VDM® Alloy 36

Sulphuric acid production plant, sulphuric acid heat recovery and distribution systems, nitric-hydrofluoric acid pickling plant, seawater systems, plate or tubular heat exchangers using brackish or seawater as coolant, bleaching plant for chemical pulp.

For cold forming, the workpiece should be in the annealed condition. VDM® Alloy 36 has a similar work hardening rate to austenitic stainless steels. This should be taken into account when selecting forming equipment and planning forming processes. Intermediate annealing is necessary for major cold forming work. Under certain circumstances, a cold-formed microstructure is advantageous because it can reduce the heat expansion coefficient slightly. However, this condition is not stable, in particular when used at high temperatures.

Pernifer 36 is corrosion resistant in dry atmospheres at room temperature. Under unfavourable conditions, i.e., in humid or moist atmospheres, corrosion can occur in the form of rust.

VDM® Alloy 36 is preferably processed in the annealed condition. The machined characteristics of VDM® Alloy 36 are similar to those of austenitic stainless steels. Thanks to its high ductility, the chips resulting during machining tend to be string-like and tough, and can therefore result in fast wear to the cutting tool edge guides. The tool should be engaged at all times. A relatively low cutting speed should be used with a feed speed that is not too high. An adequate chip depth is important in order to cut below a previously formed work-hardened zone. This prevents excessive heat development and minimizes its impact on the material's expansion characteristics. Tools made of high speed steel (HSS) or carbide should be used.

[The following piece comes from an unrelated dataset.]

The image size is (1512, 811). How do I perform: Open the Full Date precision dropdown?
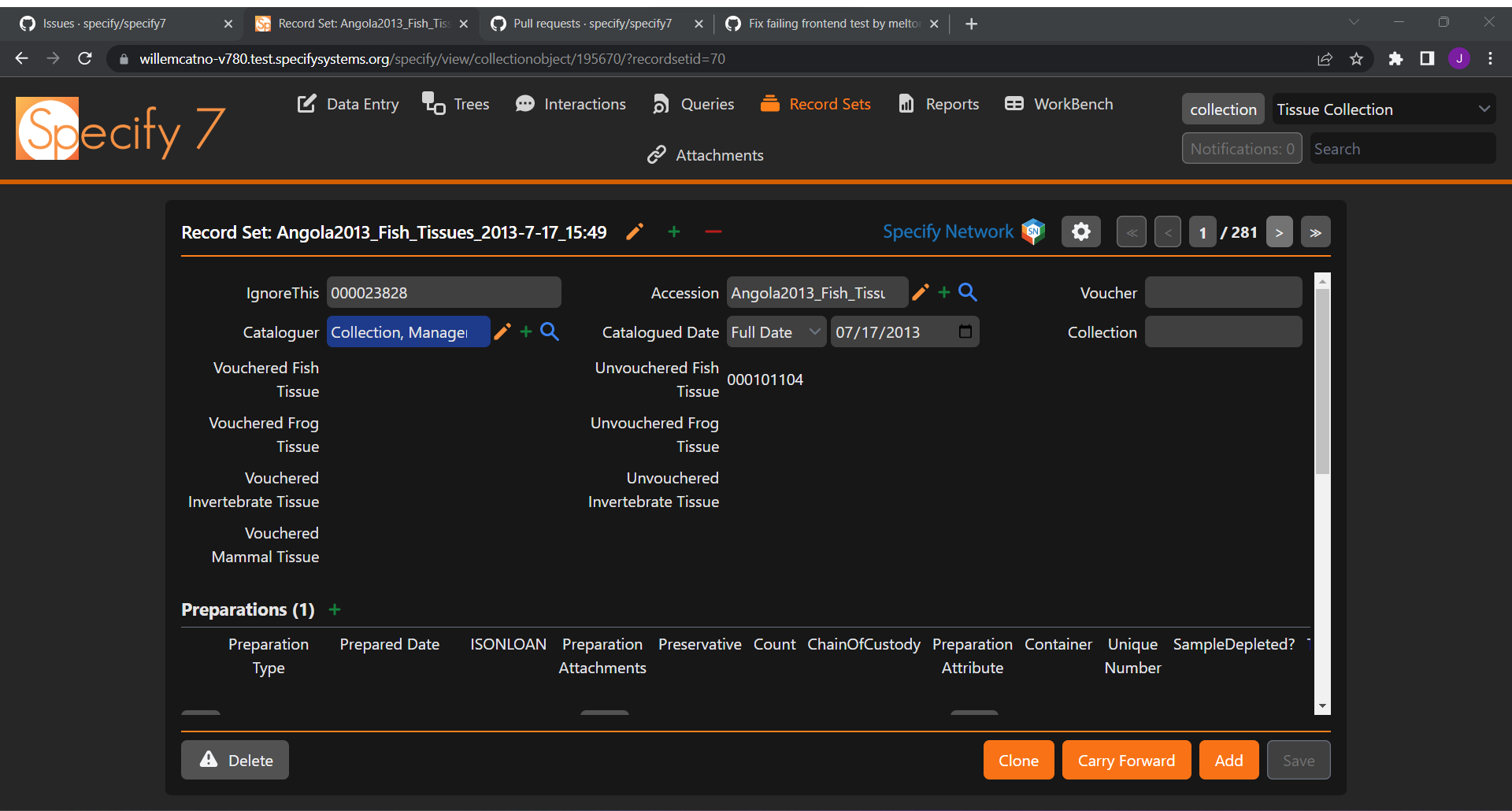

The cutting edges must be kept sharp. Generally, two types of lubricant are used when machining VDM® Alloy 36: Sulfochloride oils due to their ability to prevent fretting, and emulsions due to their higher cooling capacity. For most machining steps, sulfochloride cutting oils are required.

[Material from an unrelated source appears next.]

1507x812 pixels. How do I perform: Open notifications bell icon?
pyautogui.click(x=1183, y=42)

The annealing should be performed at temperatures of 820 to 900°C (1,580-1,652°F), followed by air cooling. Compared with air cooling, water cooling following annealing results in a lower heat expansion coefficient. However, the resulting microstructure is not stable. Following cold forming of less than 10%, the annealing temperature should not exceed 860°C (1,580°F). Stress relief annealing is performed at temperatures of approx. 700 °C (1,292°F). The lowest heat expansion values at 100°C (212°F) are achieved in 3 steps with heat treatment: 1) Approx. 30 minutes of annealing at 830°C (1,526°F) with subsequent water quenching, 2) Heating to 300°C (572°F): maintaining the temperature for 1 hour: air cooling, 3) Re-heating to 100 °C (212°F): maintaining the temperature for 30 minutes; furnace cooling to room temperature for 48 hours. The material must be placed in a furnace that has been heated up to the maximum annealing temperature before any heat treatment. For strips and wires as the product form, the heat treatment can be performed in a continuous furnace at a speed and temperature that is adapted to the geometry. The cleanliness requirements listed under "Heating" must be observed.

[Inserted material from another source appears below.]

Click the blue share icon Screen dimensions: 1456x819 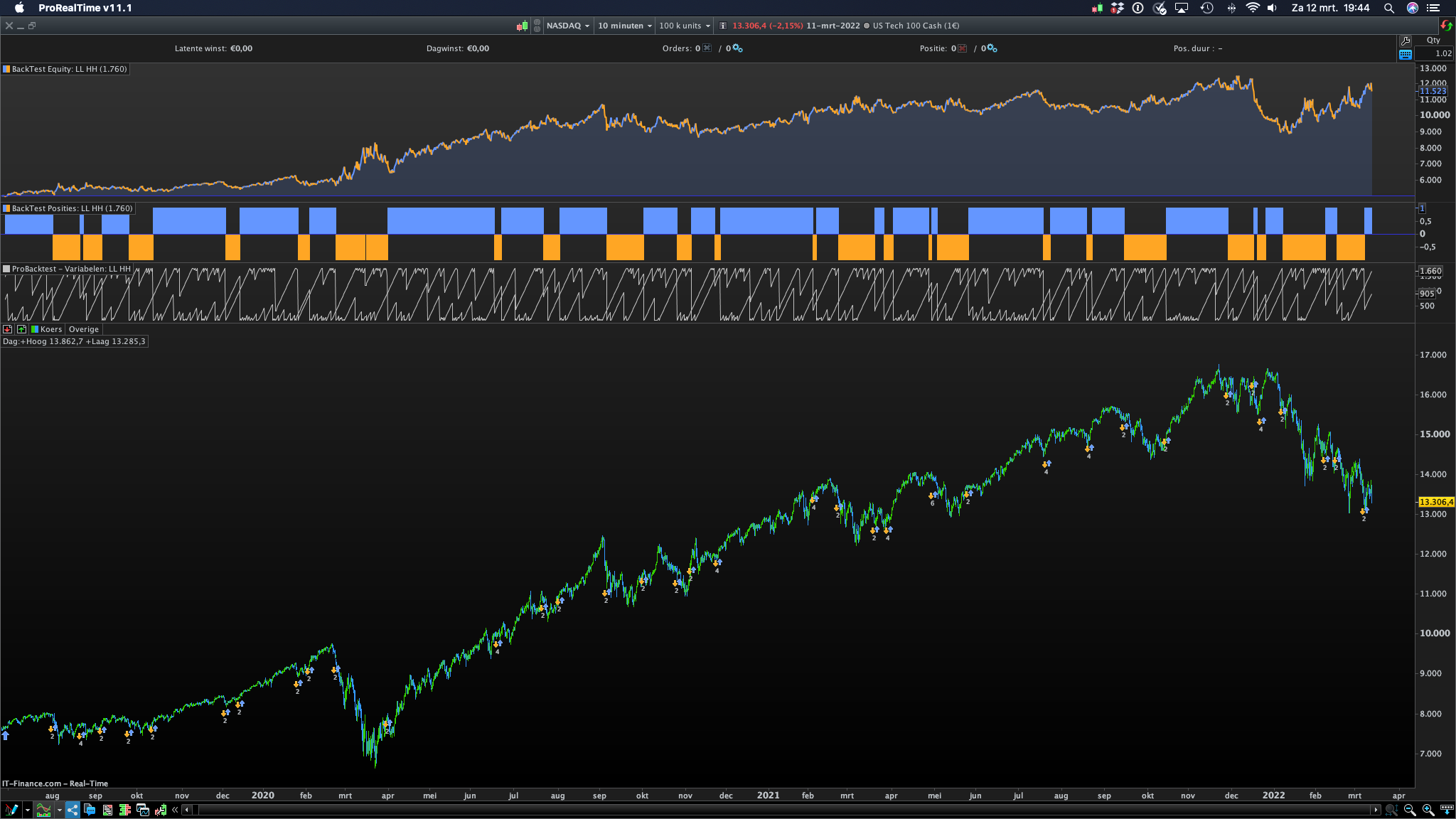coord(73,810)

VDM® Alloy 36 can be hot-formed in a temperature range between 1,050 and 800°C (1,950-1,472°F) with subsequent rapid cooling down in water or air. For heating up, workpieces should be placed in a furnace which has been heated up to the maximum hot forming temperature of 1,050°C (1,922°F). The workpiece should be retained in the furnace for around 60 minutes per 100 mm of thickness once the furnace has reached its temperature again. Deformation must take place immediately, whereby reheating is required should the temperature reach the lower limit. Heat treatment after hot forming is recommended in order to achieve optimal properties.

In the soft annealed condition, VDM® Alloy 36 has a cubic face-centered crystal structure.

It must be ensured that work is carried out using targeted heat application and low heat input. The stringer bead technique is recommended. The interpass temperature should not exceed 120°C (248°F). In principle, checking of welding parameters is necessary.